Aim of the exercise
Every entry below should be written out again exactly.

Data records
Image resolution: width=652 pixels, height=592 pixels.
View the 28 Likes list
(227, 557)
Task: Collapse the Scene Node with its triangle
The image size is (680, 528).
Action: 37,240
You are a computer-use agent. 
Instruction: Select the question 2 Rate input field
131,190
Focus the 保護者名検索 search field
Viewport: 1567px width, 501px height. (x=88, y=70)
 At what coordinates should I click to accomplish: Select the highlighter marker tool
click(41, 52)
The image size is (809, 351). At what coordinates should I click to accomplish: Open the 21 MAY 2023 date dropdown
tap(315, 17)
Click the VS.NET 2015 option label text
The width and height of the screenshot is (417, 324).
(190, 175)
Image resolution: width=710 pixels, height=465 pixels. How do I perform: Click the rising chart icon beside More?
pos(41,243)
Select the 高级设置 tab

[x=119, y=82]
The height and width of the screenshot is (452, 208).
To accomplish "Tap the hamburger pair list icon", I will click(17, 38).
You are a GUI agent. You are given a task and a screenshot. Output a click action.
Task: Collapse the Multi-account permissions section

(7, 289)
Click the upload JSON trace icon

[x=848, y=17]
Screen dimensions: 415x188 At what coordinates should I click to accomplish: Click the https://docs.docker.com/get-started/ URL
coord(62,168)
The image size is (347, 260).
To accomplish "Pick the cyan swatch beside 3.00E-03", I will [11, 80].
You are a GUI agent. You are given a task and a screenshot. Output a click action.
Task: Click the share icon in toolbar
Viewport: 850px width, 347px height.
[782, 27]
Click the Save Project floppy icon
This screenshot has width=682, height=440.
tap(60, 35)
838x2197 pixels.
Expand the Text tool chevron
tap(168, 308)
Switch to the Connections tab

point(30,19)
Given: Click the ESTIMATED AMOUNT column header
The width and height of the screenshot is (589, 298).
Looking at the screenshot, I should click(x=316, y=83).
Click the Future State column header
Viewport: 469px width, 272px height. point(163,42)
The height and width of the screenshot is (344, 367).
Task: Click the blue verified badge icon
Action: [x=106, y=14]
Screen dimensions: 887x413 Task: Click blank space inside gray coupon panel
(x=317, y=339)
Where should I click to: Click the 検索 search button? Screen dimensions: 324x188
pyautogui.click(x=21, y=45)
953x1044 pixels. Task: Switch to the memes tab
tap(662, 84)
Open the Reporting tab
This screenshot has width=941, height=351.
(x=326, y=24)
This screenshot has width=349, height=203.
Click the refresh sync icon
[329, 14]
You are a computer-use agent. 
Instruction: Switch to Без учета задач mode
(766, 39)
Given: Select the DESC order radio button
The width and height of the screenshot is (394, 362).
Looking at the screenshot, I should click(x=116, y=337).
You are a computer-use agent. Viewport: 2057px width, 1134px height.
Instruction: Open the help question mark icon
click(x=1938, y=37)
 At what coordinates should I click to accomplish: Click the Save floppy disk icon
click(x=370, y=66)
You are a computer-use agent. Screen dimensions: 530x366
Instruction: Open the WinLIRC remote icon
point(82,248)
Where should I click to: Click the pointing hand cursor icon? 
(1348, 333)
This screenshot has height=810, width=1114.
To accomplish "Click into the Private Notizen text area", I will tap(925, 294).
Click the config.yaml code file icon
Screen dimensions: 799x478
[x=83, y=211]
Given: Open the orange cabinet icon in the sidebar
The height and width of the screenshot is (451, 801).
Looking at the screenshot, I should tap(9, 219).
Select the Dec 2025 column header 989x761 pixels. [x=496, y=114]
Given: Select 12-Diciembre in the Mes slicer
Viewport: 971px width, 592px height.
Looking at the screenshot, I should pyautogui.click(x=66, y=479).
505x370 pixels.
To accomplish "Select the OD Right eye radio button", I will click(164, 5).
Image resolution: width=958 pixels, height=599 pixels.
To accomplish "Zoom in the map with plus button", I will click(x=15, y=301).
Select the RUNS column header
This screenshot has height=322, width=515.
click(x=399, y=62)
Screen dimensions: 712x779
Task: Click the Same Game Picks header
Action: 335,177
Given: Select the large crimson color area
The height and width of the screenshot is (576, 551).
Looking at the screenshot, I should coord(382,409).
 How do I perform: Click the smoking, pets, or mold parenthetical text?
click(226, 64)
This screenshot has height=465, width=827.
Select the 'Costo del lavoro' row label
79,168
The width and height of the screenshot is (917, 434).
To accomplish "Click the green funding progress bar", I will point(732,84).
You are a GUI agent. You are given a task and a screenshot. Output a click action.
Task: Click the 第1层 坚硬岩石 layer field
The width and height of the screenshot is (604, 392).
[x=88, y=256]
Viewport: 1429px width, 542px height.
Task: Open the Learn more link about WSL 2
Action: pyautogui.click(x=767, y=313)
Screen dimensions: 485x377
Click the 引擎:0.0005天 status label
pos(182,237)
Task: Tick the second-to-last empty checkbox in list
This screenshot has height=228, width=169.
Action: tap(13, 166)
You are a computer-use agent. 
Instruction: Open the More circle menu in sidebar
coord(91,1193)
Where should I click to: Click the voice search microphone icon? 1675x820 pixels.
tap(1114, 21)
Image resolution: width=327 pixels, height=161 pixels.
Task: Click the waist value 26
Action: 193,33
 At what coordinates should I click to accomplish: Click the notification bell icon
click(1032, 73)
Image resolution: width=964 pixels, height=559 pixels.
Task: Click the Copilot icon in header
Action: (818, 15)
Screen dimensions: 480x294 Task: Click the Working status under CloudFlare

Exercise result
Image resolution: width=652 pixels, height=592 pixels.
View the 28 Likes list
(227, 557)
Task: Collapse the Scene Node with its triangle
The image size is (680, 528).
Action: 37,240
You are a computer-use agent. 
Instruction: Select the question 2 Rate input field
131,190
Focus the 保護者名検索 search field
Viewport: 1567px width, 501px height. (x=88, y=70)
 At what coordinates should I click to accomplish: Select the highlighter marker tool
click(41, 52)
The image size is (809, 351). At what coordinates should I click to accomplish: Open the 21 MAY 2023 date dropdown
tap(315, 17)
Click the VS.NET 2015 option label text
The width and height of the screenshot is (417, 324).
(190, 175)
Image resolution: width=710 pixels, height=465 pixels. How do I perform: Click the rising chart icon beside More?
pos(41,243)
Select the 高级设置 tab

[x=119, y=82]
The height and width of the screenshot is (452, 208).
To accomplish "Tap the hamburger pair list icon", I will click(17, 38).
You are a GUI agent. You are given a task and a screenshot. Output a click action.
Task: Collapse the Multi-account permissions section

(7, 289)
Click the upload JSON trace icon

[x=848, y=17]
Screen dimensions: 415x188 At what coordinates should I click to accomplish: Click the https://docs.docker.com/get-started/ URL
coord(62,168)
The image size is (347, 260).
To accomplish "Pick the cyan swatch beside 3.00E-03", I will [11, 80].
You are a GUI agent. You are given a task and a screenshot. Output a click action.
Task: Click the share icon in toolbar
Viewport: 850px width, 347px height.
[782, 27]
Click the Save Project floppy icon
This screenshot has width=682, height=440.
tap(60, 35)
838x2197 pixels.
Expand the Text tool chevron
tap(168, 308)
Switch to the Connections tab

point(30,19)
Given: Click the ESTIMATED AMOUNT column header
The width and height of the screenshot is (589, 298).
Looking at the screenshot, I should click(x=316, y=83).
Click the Future State column header
Viewport: 469px width, 272px height. point(163,42)
The height and width of the screenshot is (344, 367).
Task: Click the blue verified badge icon
Action: [x=106, y=14]
Screen dimensions: 887x413 Task: Click blank space inside gray coupon panel
(x=317, y=339)
Where should I click to: Click the 検索 search button? Screen dimensions: 324x188
pyautogui.click(x=21, y=45)
953x1044 pixels. Task: Switch to the memes tab
tap(662, 84)
Open the Reporting tab
This screenshot has width=941, height=351.
(x=326, y=24)
This screenshot has width=349, height=203.
Click the refresh sync icon
[329, 14]
You are a computer-use agent. 
Instruction: Switch to Без учета задач mode
(766, 39)
Given: Select the DESC order radio button
The width and height of the screenshot is (394, 362).
Looking at the screenshot, I should click(x=116, y=337).
You are a computer-use agent. Viewport: 2057px width, 1134px height.
Instruction: Open the help question mark icon
click(x=1938, y=37)
 At what coordinates should I click to accomplish: Click the Save floppy disk icon
click(x=370, y=66)
You are a computer-use agent. Screen dimensions: 530x366
Instruction: Open the WinLIRC remote icon
point(82,248)
Where should I click to: Click the pointing hand cursor icon? 
(1348, 333)
This screenshot has height=810, width=1114.
To accomplish "Click into the Private Notizen text area", I will tap(925, 294).
Click the config.yaml code file icon
Screen dimensions: 799x478
[x=83, y=211]
Given: Open the orange cabinet icon in the sidebar
The height and width of the screenshot is (451, 801).
Looking at the screenshot, I should tap(9, 219).
Select the Dec 2025 column header 989x761 pixels. [x=496, y=114]
Given: Select 12-Diciembre in the Mes slicer
Viewport: 971px width, 592px height.
Looking at the screenshot, I should pyautogui.click(x=66, y=479).
505x370 pixels.
To accomplish "Select the OD Right eye radio button", I will click(164, 5).
Image resolution: width=958 pixels, height=599 pixels.
To accomplish "Zoom in the map with plus button", I will click(x=15, y=301).
Select the RUNS column header
This screenshot has height=322, width=515.
click(x=399, y=62)
Screen dimensions: 712x779
Task: Click the Same Game Picks header
Action: 335,177
Given: Select the large crimson color area
The height and width of the screenshot is (576, 551).
Looking at the screenshot, I should coord(382,409).
 How do I perform: Click the smoking, pets, or mold parenthetical text?
click(226, 64)
This screenshot has height=465, width=827.
Select the 'Costo del lavoro' row label
79,168
The width and height of the screenshot is (917, 434).
To accomplish "Click the green funding progress bar", I will point(732,84).
You are a GUI agent. You are given a task and a screenshot. Output a click action.
Task: Click the 第1层 坚硬岩石 layer field
The width and height of the screenshot is (604, 392).
[x=88, y=256]
Viewport: 1429px width, 542px height.
Task: Open the Learn more link about WSL 2
Action: pyautogui.click(x=767, y=313)
Screen dimensions: 485x377
Click the 引擎:0.0005天 status label
pos(182,237)
Task: Tick the second-to-last empty checkbox in list
This screenshot has height=228, width=169.
Action: tap(13, 166)
You are a computer-use agent. 
Instruction: Open the More circle menu in sidebar
coord(91,1193)
Where should I click to: Click the voice search microphone icon? 1675x820 pixels.
tap(1114, 21)
Image resolution: width=327 pixels, height=161 pixels.
Task: Click the waist value 26
Action: 193,33
 At what coordinates should I click to accomplish: Click the notification bell icon
click(1032, 73)
Image resolution: width=964 pixels, height=559 pixels.
Task: Click the Copilot icon in header
Action: (818, 15)
Screen dimensions: 480x294 Task: Click the Working status under CloudFlare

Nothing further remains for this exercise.